8 points by Fuca on Nov 21, 2007 | hide | past | favorite | 23 comments
Just curious to find out what is the typical pie chart of the spending of a bussiness that requires mostly a laptop.



Because they hire too many people. The more people you hire, the less you get done per unit people. With development, the more people you hire the less you get done period.

Virtually every startup that raises more than $100k is wasting half the money its spending. Most of them don't even realize it.

I love the comment by the guy who said "founders aren't willign to forgoe the $100k job they had" LOL. If your founders wouldn't rather have equity than a salary, then your startup isn't getting their bet... and they have the inside info.

The more money you take, the less equity you have. Thus, if you believe in your idea, you don't want to take any money....logically.

But the reality these days-- especially in "Silicon Valley" where the reality distortion field sets in-- is most startups are just built to flip- they want the big vc money the big burn rate and the quick exit to an acquirer... they aren't started by people who want ot build a business.

This is why SF is not a good place to build a company and why you shouldn't listen to the "spend lots of money" advice you tend to get (eg: you need a lawyer you need lots of employees, you need office space, you need to buy servers, etc.)


If your founders wouldn't rather have equity than a salary, then your startup isn't getting their bet... and they have the inside info.

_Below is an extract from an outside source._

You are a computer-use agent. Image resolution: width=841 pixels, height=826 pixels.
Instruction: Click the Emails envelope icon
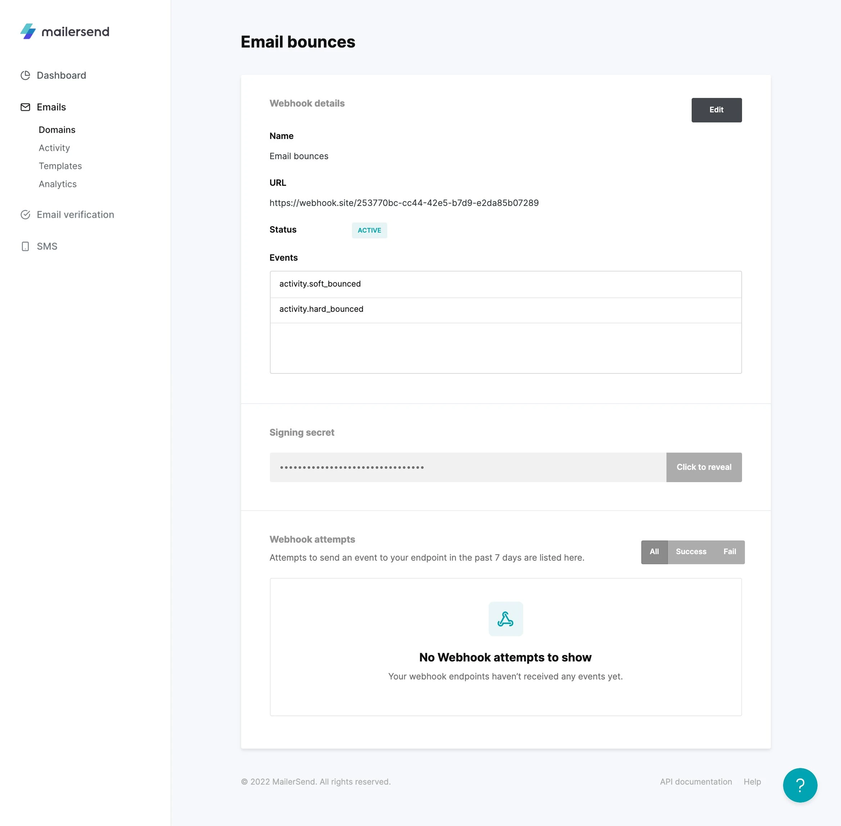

What a way to put it. Genius.


oh you are right about the "if you founders wouldnt rather have equity than a salary ...".. absolutely... but I am not sure if its the choice is simple. If you have to feed a family then equity wont pay for it... But yeah sure, a team that is driven by equity rather than money does indicate a good idea (or a very stupid team!)...


Well, for people doing it full time try rent and food. Plus servers.


Yes, that are also the usual monthly costs we had. Servers could mostly be ignored in our case (below 20$ per month). Usually some one time costs are also needed. Like some hardware or for us the most expensive thing where the software licenses (though open source got us very, very far). I also paid for some legal advice, but it wasn't really worth it's money.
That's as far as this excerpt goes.